- Brief: From the data below, give the number of lines holding the word "sidebar", with nothing else added.

- Dataset records:

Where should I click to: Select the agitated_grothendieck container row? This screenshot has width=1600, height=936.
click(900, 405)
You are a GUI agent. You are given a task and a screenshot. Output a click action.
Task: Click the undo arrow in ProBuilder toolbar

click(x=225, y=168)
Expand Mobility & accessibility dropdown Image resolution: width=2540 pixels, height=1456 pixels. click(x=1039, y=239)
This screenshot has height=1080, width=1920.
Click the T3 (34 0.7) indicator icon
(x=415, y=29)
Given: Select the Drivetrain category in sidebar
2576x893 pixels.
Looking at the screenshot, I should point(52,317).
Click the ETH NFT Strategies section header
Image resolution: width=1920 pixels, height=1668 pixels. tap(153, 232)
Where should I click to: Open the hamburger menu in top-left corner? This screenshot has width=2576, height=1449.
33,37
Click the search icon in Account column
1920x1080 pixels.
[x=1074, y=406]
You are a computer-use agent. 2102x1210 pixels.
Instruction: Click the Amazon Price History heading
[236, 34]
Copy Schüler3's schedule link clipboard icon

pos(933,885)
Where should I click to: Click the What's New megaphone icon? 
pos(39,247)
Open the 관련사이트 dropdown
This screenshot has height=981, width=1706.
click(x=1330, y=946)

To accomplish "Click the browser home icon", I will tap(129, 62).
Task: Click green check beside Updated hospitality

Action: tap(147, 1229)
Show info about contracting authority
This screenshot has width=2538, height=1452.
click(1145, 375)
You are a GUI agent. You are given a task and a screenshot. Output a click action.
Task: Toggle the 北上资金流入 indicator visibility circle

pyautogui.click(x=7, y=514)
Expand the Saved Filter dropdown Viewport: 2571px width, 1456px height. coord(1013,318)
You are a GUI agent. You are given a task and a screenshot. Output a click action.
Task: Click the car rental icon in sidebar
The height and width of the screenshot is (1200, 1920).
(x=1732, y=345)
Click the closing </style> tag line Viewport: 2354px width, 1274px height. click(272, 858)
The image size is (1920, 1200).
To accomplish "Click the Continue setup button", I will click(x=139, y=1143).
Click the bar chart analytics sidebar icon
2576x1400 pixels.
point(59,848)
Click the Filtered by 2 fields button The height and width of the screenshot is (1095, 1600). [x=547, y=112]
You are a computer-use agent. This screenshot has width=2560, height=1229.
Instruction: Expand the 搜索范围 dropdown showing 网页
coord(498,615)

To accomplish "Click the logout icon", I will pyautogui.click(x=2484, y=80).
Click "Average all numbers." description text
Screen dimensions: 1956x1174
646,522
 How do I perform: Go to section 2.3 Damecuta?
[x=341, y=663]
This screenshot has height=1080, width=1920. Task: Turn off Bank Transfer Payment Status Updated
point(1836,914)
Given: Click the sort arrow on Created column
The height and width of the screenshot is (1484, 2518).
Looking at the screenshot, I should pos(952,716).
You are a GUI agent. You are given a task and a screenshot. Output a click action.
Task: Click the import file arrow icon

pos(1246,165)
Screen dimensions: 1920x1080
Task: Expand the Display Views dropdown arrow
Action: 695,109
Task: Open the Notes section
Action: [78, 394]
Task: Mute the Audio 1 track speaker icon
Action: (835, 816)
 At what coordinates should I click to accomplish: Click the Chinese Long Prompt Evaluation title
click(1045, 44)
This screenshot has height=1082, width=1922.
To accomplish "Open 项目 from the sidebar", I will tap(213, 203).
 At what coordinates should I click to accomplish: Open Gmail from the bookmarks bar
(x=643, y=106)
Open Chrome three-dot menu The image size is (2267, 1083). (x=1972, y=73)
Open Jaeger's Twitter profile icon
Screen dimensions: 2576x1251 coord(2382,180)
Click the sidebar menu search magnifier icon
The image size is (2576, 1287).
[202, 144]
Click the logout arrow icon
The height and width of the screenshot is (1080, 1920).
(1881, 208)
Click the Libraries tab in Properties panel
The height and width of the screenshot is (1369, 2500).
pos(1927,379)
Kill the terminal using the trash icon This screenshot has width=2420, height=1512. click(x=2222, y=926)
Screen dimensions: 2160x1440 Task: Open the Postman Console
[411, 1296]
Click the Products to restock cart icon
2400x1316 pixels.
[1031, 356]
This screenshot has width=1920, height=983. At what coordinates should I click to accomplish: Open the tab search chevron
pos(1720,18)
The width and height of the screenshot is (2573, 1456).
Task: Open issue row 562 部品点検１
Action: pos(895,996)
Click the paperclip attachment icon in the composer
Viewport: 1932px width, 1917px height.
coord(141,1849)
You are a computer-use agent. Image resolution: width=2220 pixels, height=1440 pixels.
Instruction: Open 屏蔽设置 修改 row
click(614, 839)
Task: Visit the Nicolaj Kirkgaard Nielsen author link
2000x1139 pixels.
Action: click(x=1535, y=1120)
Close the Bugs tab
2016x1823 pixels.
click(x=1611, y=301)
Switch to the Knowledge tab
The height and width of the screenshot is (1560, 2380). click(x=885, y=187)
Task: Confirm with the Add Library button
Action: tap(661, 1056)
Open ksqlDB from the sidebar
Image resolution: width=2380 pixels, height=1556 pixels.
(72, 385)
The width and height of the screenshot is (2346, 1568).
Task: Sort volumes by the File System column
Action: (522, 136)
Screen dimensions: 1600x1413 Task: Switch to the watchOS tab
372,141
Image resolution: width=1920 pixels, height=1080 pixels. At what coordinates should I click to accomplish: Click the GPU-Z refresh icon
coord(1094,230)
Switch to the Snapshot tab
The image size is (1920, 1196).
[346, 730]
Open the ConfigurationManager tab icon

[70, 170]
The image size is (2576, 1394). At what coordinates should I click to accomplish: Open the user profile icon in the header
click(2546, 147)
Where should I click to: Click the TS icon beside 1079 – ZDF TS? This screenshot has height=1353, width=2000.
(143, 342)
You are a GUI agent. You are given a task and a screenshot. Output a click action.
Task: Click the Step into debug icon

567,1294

- Exercise answer: 6